--- Requirement ---
Exact transcription of the following records is needed, with every picture dropped.

--- Task inputs ---
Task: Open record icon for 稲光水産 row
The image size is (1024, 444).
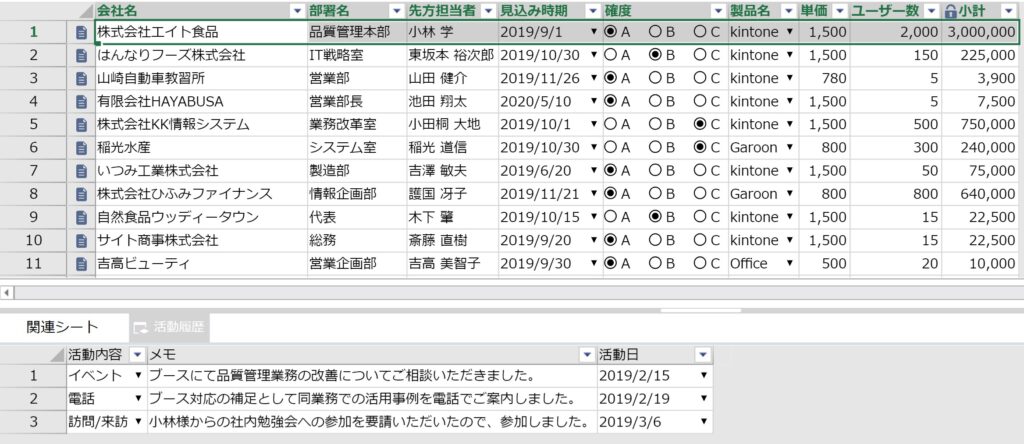Action: click(x=82, y=147)
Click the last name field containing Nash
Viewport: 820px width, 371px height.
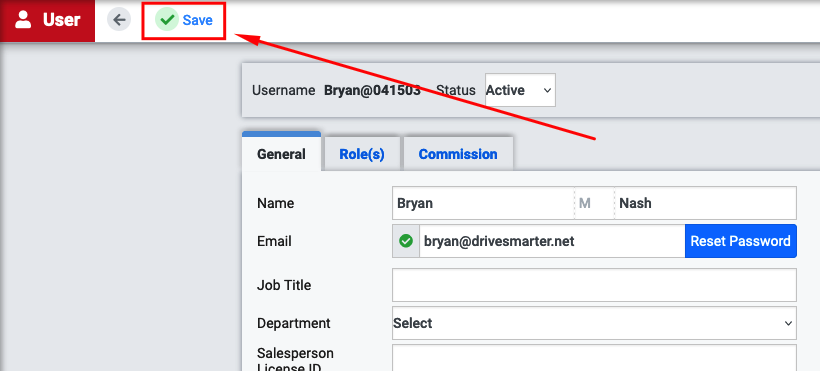click(705, 203)
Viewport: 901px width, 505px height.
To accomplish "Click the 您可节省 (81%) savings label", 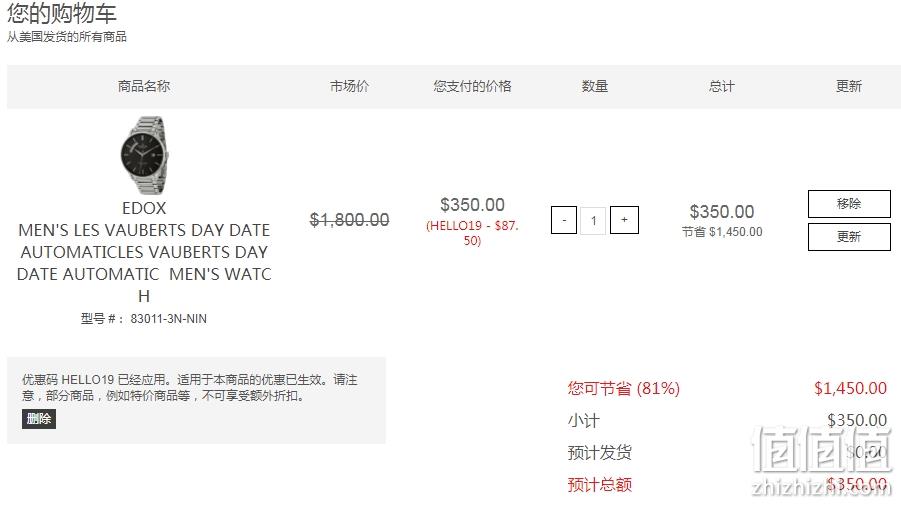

--- Solved exercise ---
Task: Open record icon for 稲光水産 row
The image size is (1024, 444).
Action: click(x=82, y=147)
Click the last name field containing Nash
Viewport: 820px width, 371px height.
click(705, 203)
Viewport: 901px width, 505px height.
To accomplish "Click the 您可节省 (81%) savings label", 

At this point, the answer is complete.